• [Was zu tun ist]
A) Nennen Sie alle Stellen und Personen, zu denen Lanvers die Jugendlichen laut dem ausgewählten Abschnitt begleitet oder mit denen sie spricht.
B) Erklären Sie anhand des ausgewählten Abschnitts, warum die jungen Menschen ab 18 Jahren ihre eigenen Entscheidungen treffen müssen.

• [Ausgewählter Abschnitt]
#####
Durchschnittlich hat Lanvers etwa eine Stunde pro Woche Zeit für jeden Jugendlichen. In der Praxis brauchen manche mehr, manche weniger Hilfe. Auch sie begleitet die Kinder zu Beratungsstellen, zur Asylanhörung, spricht mit den Betreuern in den Heimen und mit den Lehrern. Für die einen sucht sie Willkommensklassen, für andere Ausbildungsplätze. Unter ihren ausschließlich afghanischen Mündeln sind viele Analphabeten. Aber nicht nur: »Ein Jugendlicher hat mich als Erstes gebeten, seinen Antrag für einen Bibliotheksausweis zu unterschreiben.« Das tat sie gern. Was fehlt: »Die emotionale Freizeitschiene kann ich nicht abdecken.« Ehrenamtliche würden in der Regel ein viel engeres Verhältnis zu ihren Mündeln aufbauen. Viele blieben auch nach der Volljährigkeit mit ihnen verbunden.
Besserer Schutz für Volljährige
Mit 18 Jahren nämlich endet die Vormundschaft automatisch. Ab da müssen die jungen Menschen ihre eigenen Entscheidungen treffen. Auf Antrag ihrer Vormünder können sie in der sogenannten erweiterten Jugendhilfe verbleiben. Derzeit fallen darunter etwa 500 junge Volljährige.
#####
• [Auszug aus Quelle]

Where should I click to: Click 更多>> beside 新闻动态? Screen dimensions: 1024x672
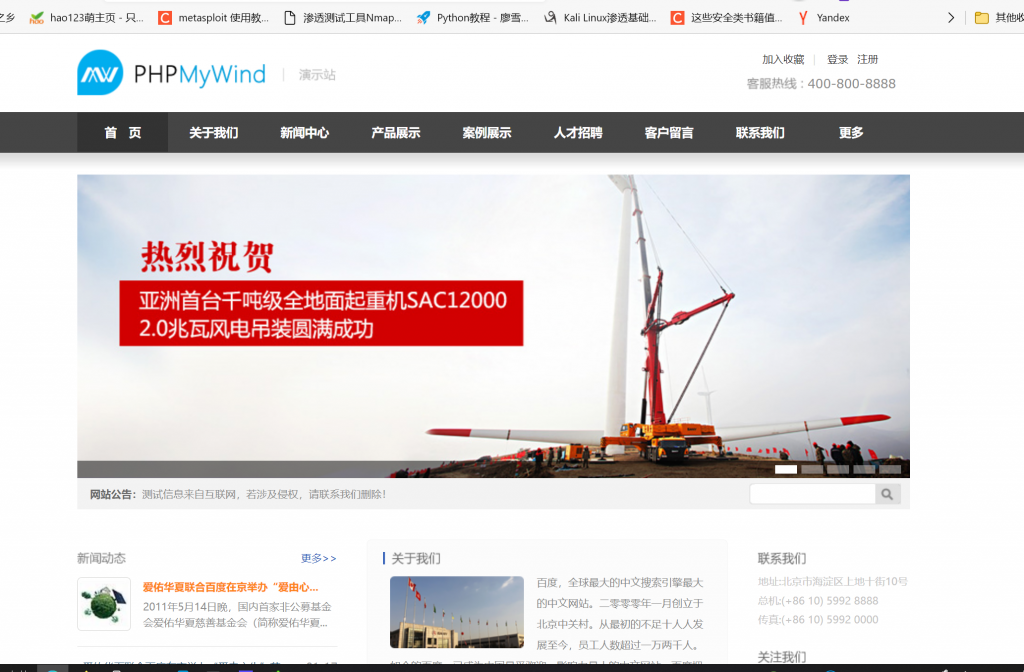click(318, 558)
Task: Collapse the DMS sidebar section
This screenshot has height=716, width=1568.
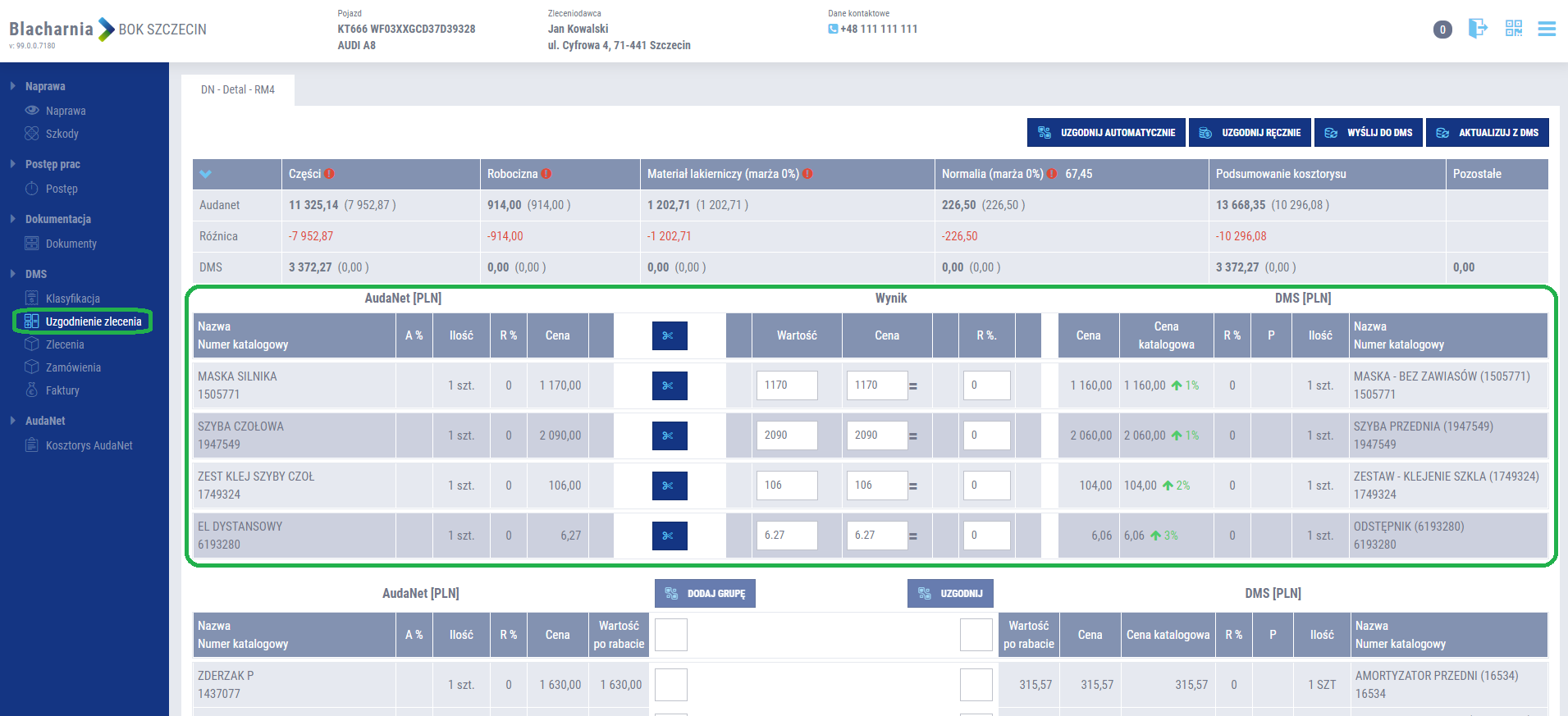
#####
• [Die Lösungen]
A) Beratungsstellen, die Asylanhörung, die Betreuer in den Heimen und die Lehrer.

B) Mit 18 Jahren endet die Vormundschaft automatisch. Ab diesem Zeitpunkt entscheidet also kein Vormund mehr für sie.